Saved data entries
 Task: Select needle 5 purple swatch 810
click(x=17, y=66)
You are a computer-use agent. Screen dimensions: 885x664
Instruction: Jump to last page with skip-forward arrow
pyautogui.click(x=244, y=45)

## Instructions for the task
Please copy out every line shown above, exactly.

## Finished exercise
 Task: Select needle 5 purple swatch 810
click(x=17, y=66)
You are a computer-use agent. Screen dimensions: 885x664
Instruction: Jump to last page with skip-forward arrow
pyautogui.click(x=244, y=45)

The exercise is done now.